富山県「城端線」「氷見線」LRT化どうなる? 沿線自治体にのしかかる豪雪以上の財政負担、400億投資or新型車両100億揺れる行く末とは
先例は大都市圏か中核市

LRTは欧米を中心に都市旅客鉄道として普及している。従来型の路面電車に比べ、低床で障害者や高齢者が乗りやすいうえ、走行時の騒音や振動が少ない特徴を持つ。国内では
・広島電鉄(広島市)
・交通事業振興公社(札幌市)
・阪堺電気軌道(大阪市)
などがLRT車両を導入している。
国内でLRT導入の先駆けになった富山市は、JR西日本の富山港線を第三セクターの富山ライトレールに移管して2006(平成18)年、7.7kmの運行を始めた。駅や停留場を計5か所新設し、30~60分の運行間隔を15分にした結果、2019年度の1日平均利用者数が2005年度比で
・平日:約2倍
・休日:約3倍
に増えている。現在は私鉄の富山地方鉄道が運行している。
栃木県では8月、宇都宮市と芳賀町の第三セクター・宇都宮ライトレールが宇都宮市の宇都宮駅東口から芳賀町の芳賀・高根沢工業団地までの14.6kmで運行を始める。既存路線の延伸・改良を伴わない全くの新規路線でLRTが開業するのは国内初で、宇都宮駅西側へ路線を伸ばす構想もある。
岡山県では、岡山市の岡山駅と総社市の総社駅間20.4kmのJR吉備線をLRT化する計画がある。岡山、総社の両市とJR西日本がLRT化で2018年に合意したが、コロナ禍で2021年に3者協議が中断している。岡山市交通政策課は
「計画を断念したわけでないが、今のところ協議再開の話は出ていない」
という。
選ばれる交通体系とは

これらの路線は、城端線や氷見線沿線より人口が多い政令指定都市や中核市を通過する。
既存の路面電車路線にLRT車両を導入したケースも、三大都市圏や政令市、中核市ばかりだ。

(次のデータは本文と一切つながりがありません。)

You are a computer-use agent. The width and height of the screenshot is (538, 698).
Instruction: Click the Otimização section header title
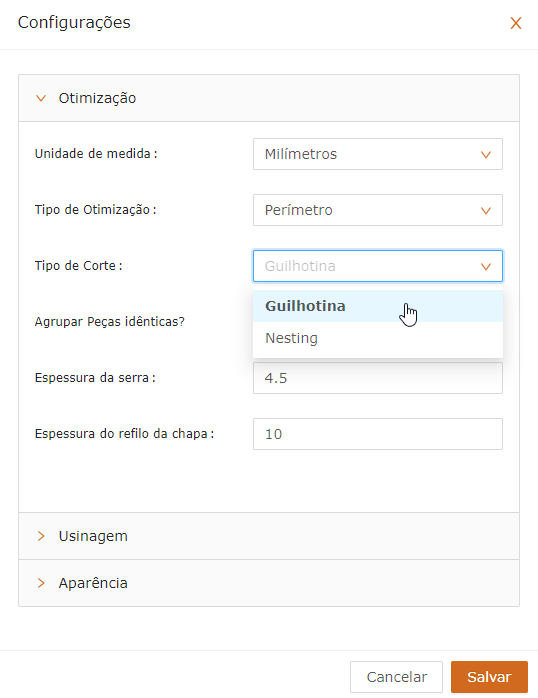pos(97,98)
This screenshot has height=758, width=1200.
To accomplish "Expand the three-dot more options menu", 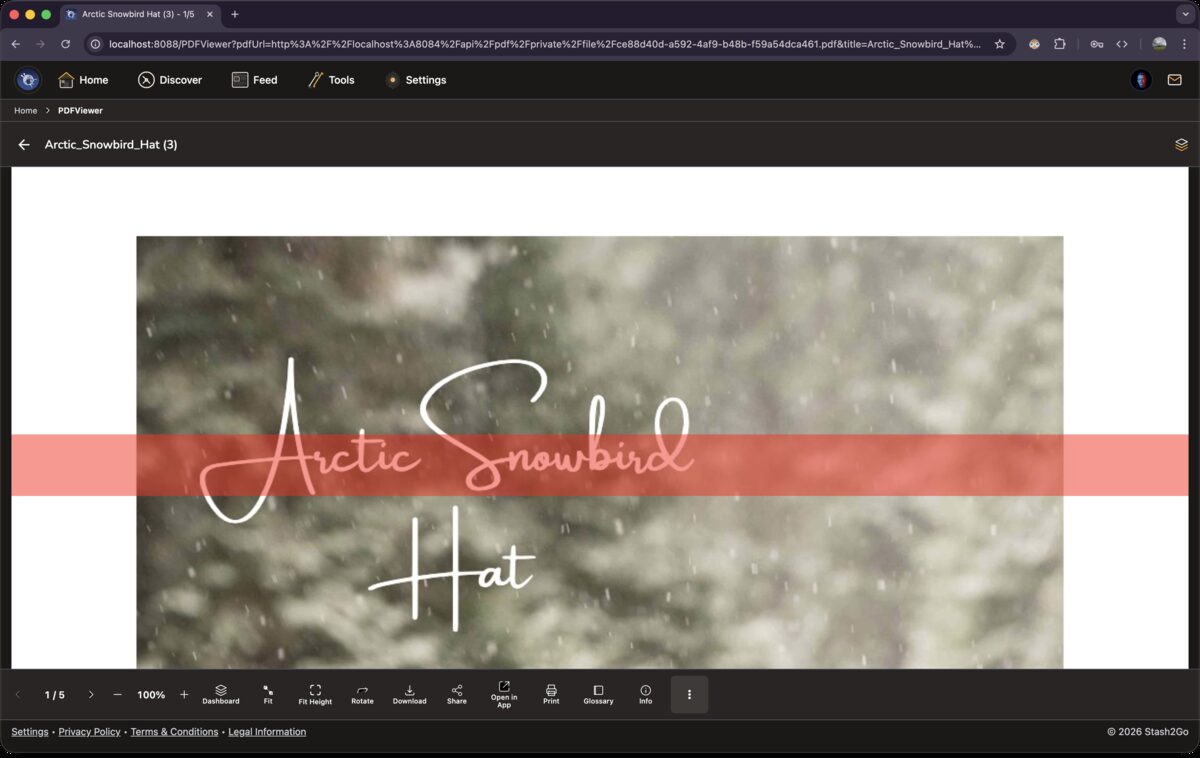I will click(x=689, y=695).
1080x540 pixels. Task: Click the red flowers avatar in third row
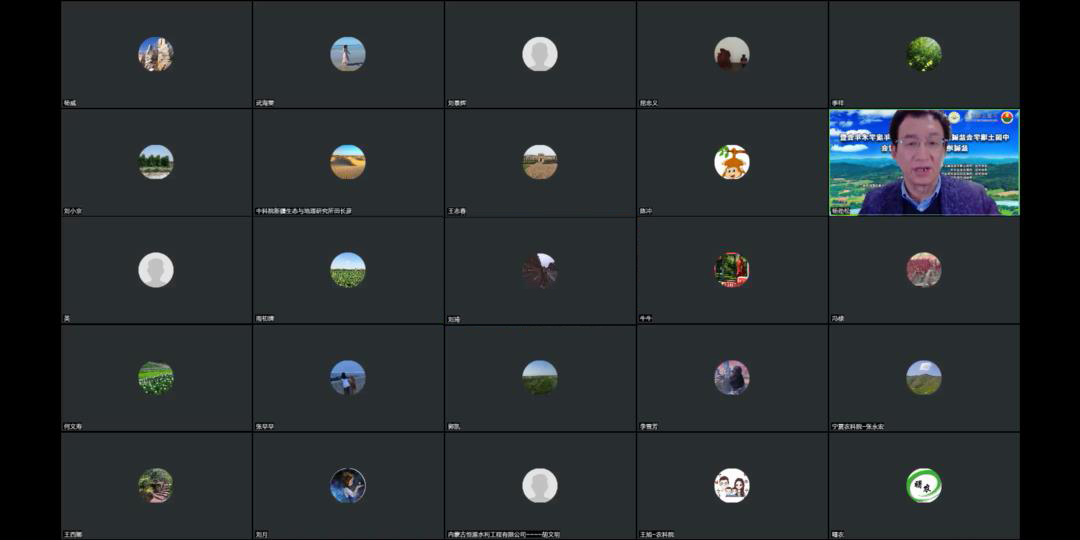click(924, 270)
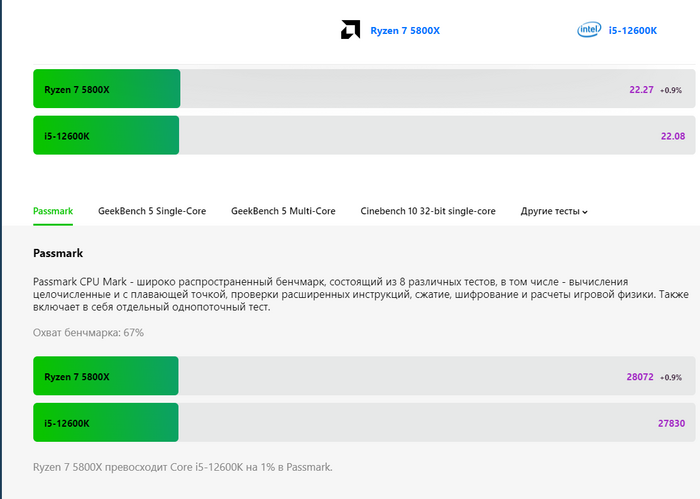Click the Passmark section heading
Screen dimensions: 700x499
(x=58, y=253)
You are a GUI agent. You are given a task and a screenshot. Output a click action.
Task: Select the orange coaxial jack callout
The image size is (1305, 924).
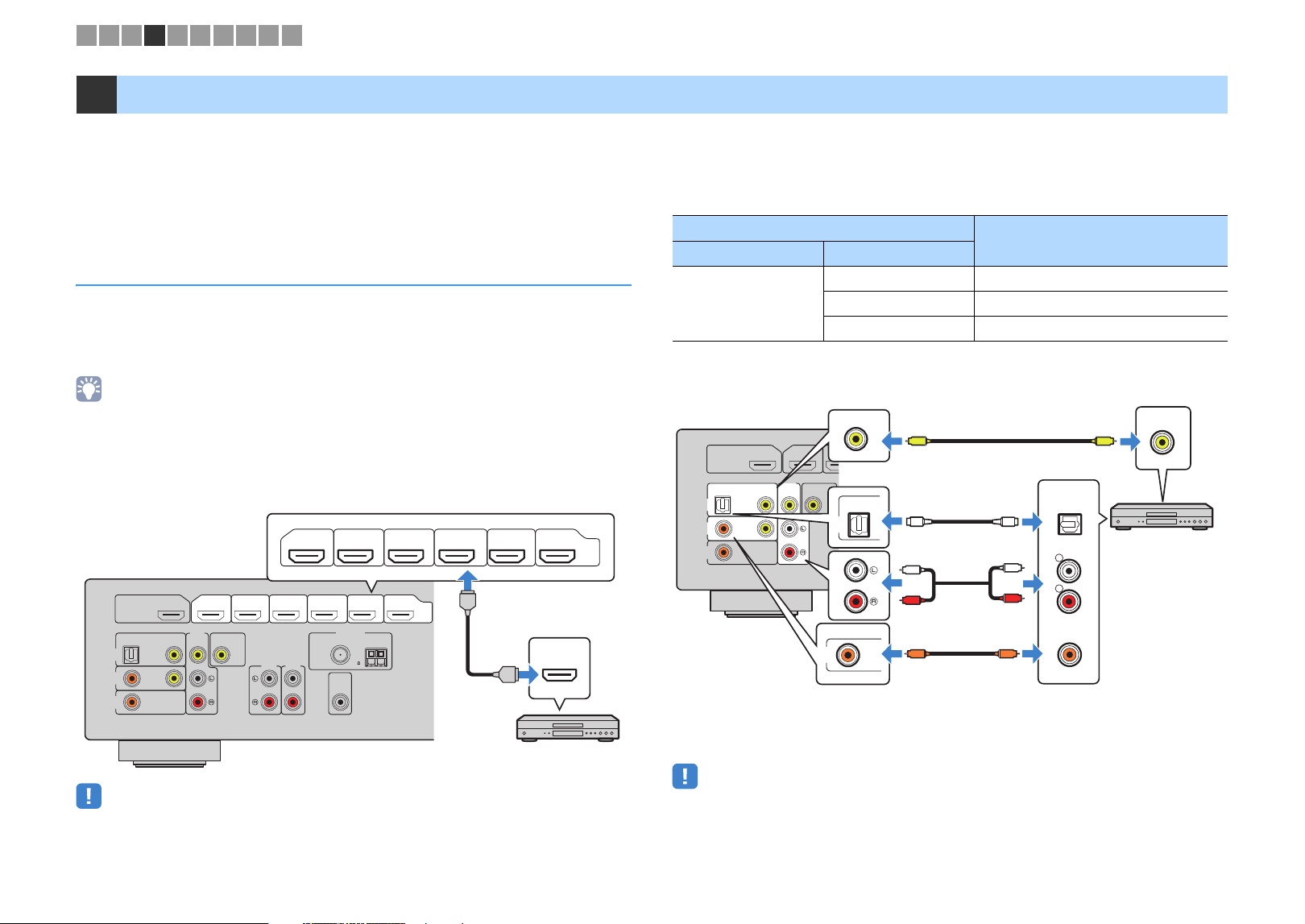click(853, 654)
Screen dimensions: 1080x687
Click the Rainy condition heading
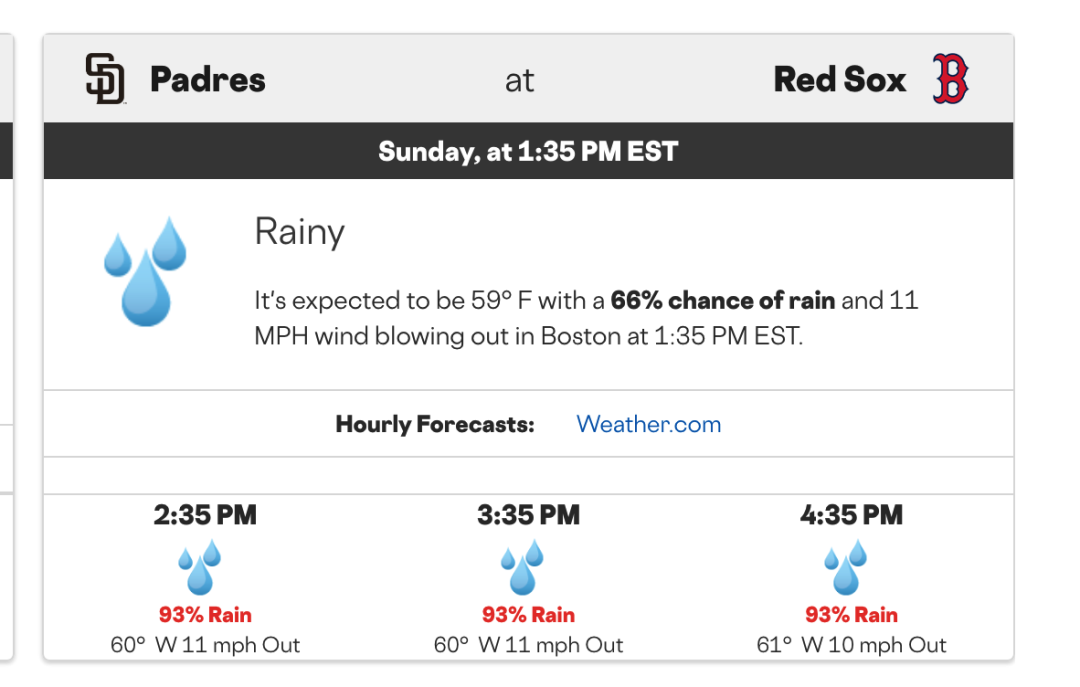click(x=300, y=232)
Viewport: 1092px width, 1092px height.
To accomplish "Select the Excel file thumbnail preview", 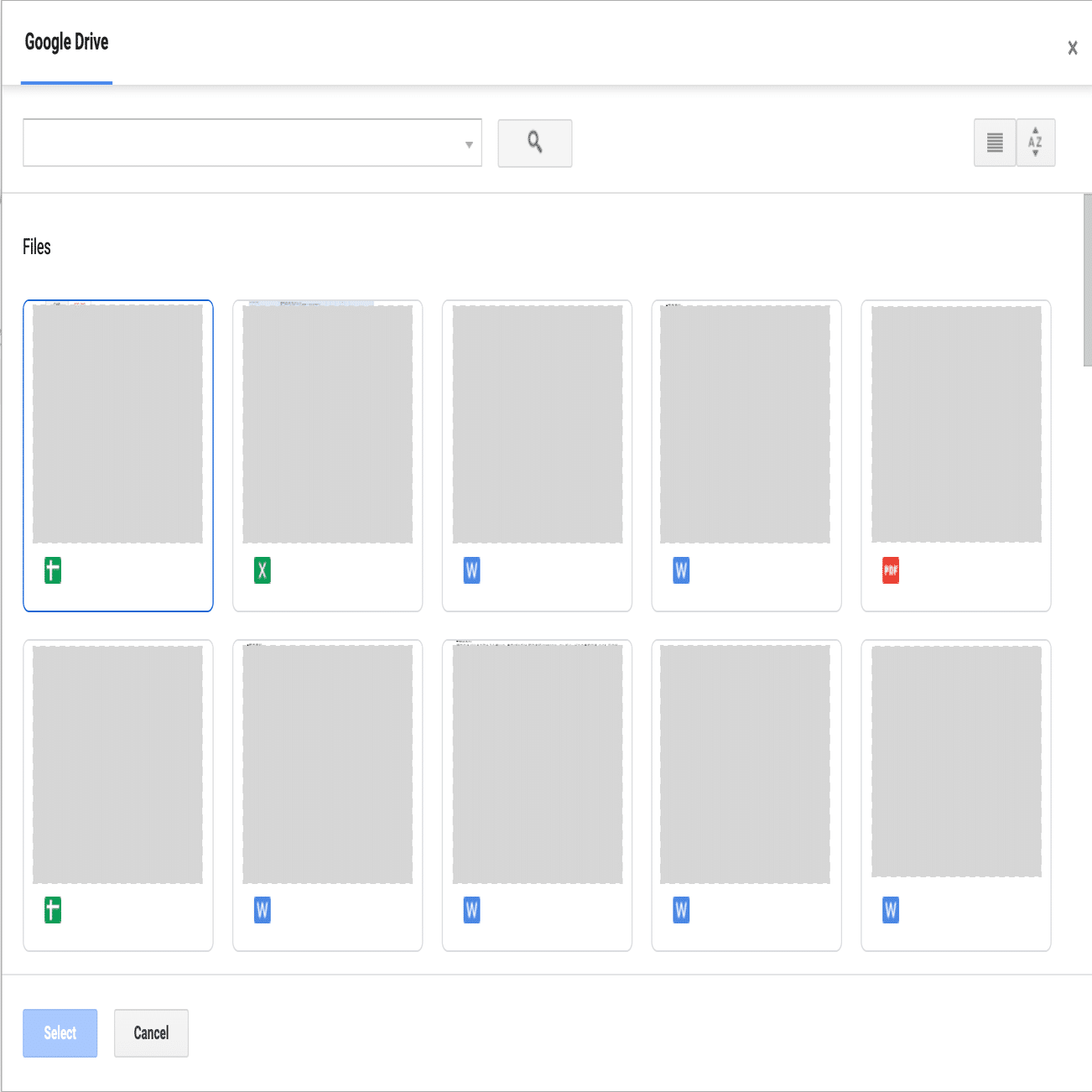I will pos(327,424).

想定される利用客数や自治体の財政力で大きな差がある。
新交通体系に移行するのであれば、将来にわたって持続可能な公共交通として残さなければならない。
高岡市など4市は県が提示した四つの交通体系についてメリット、デメリットを精査することになるが、どの交通体系を選ぶのだろうか。